We started on 20 meter circles at the walk and trot, and shoulder fore. This stuff is a lot harder than it looks! I need to basically throw everything I've learned prior out the window. I've been taught to lift and ask for inside bend with my inside rein, support with the outside rein, and encourage the bend with my inside leg slightly forward and my outside leg slightly back. I am now being instructed to use my legs in a similar application but less of it. I am to use my seat and shoulders more to ask for a bend. My outside rein needs to maintain more contact and act as a cradle. My inside rein is now my supporting rein and needs to be my "open door" inviting an inside bend.

I would say I achieved a total of 3 strides in successful shoulder fore after many laps of instruction and failed attempts. My 20 meter circles are better at the trot than they are at the walk. I tend to either have rounded circles with a flat, unengaged horse, or a horse that is finding an inside bend but not consistently yet, and is falling in and out of a wobbly amoeba-shaped circle. LOL

I had been riding my horse in a kimberwick on and off. It's the bit I use when I think Urs might be strong, or might startle and need some better brakes. I had her in it for the first two lessons as we were just getting back into the swing of things and she tends to be nervous after some time off and I tend to be out of shape as a rider. I also was not trusting her after our accident over the winter. It was my "security blanket" but now that we're back under saddle and pursuing the dressage, we are going back to the D-ring snaffle for at least one lesson, just to check it out, see how she reacts and if we can start working on contact. I may be going bit shopping soon.

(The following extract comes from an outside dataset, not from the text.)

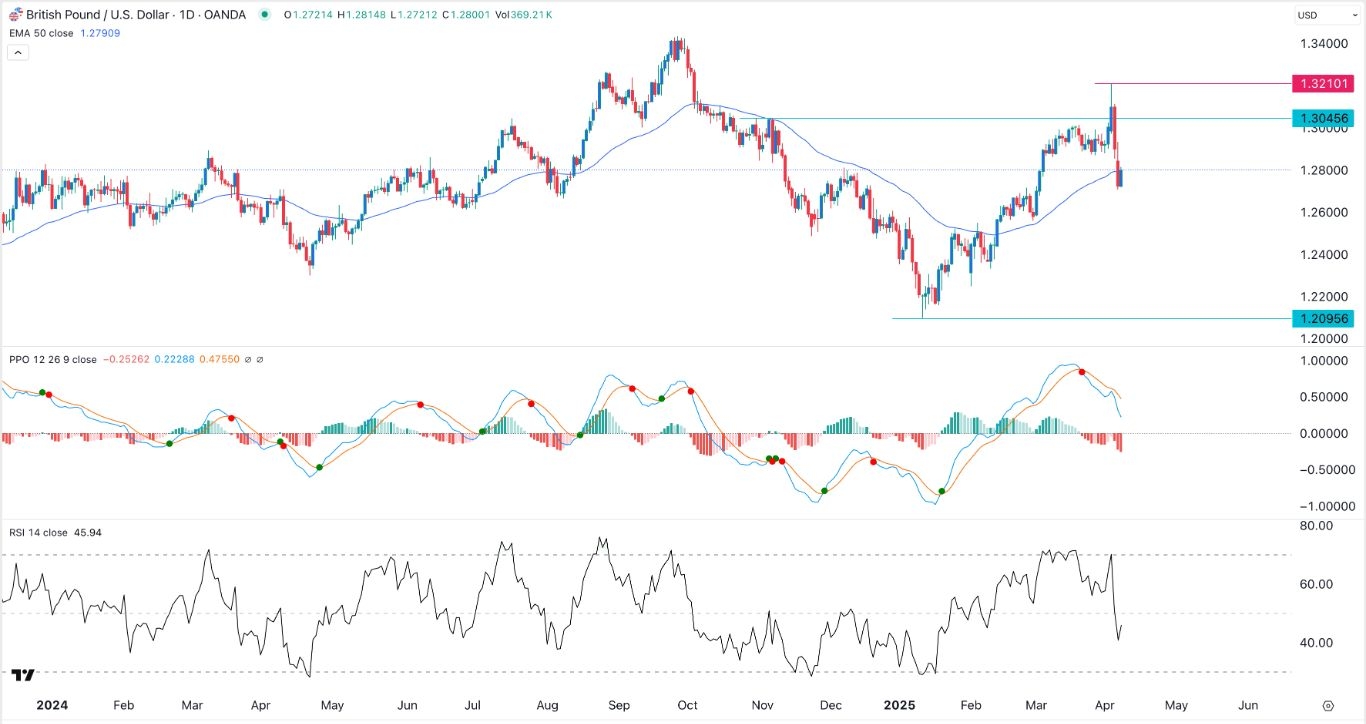This screenshot has height=724, width=1366.
Task: Click the British Pound / U.S. Dollar title
Action: [100, 15]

My instructor also wants to get on Ursula, to feel what I'm feeling and hopefully give me better instruction because of it. I'm interested to see how that goes. I'm the only one that's ridden Ursula since I've owned her. I've had others sit on her and walk around and it didn't always go well. She gets jumpy and tense with other people on her back. This instructor seems to be a talented rider (much more knowledgeable and experienced than I am for sure) and I trust her to know her own limits, so hopefully it will be a good experience for everyone.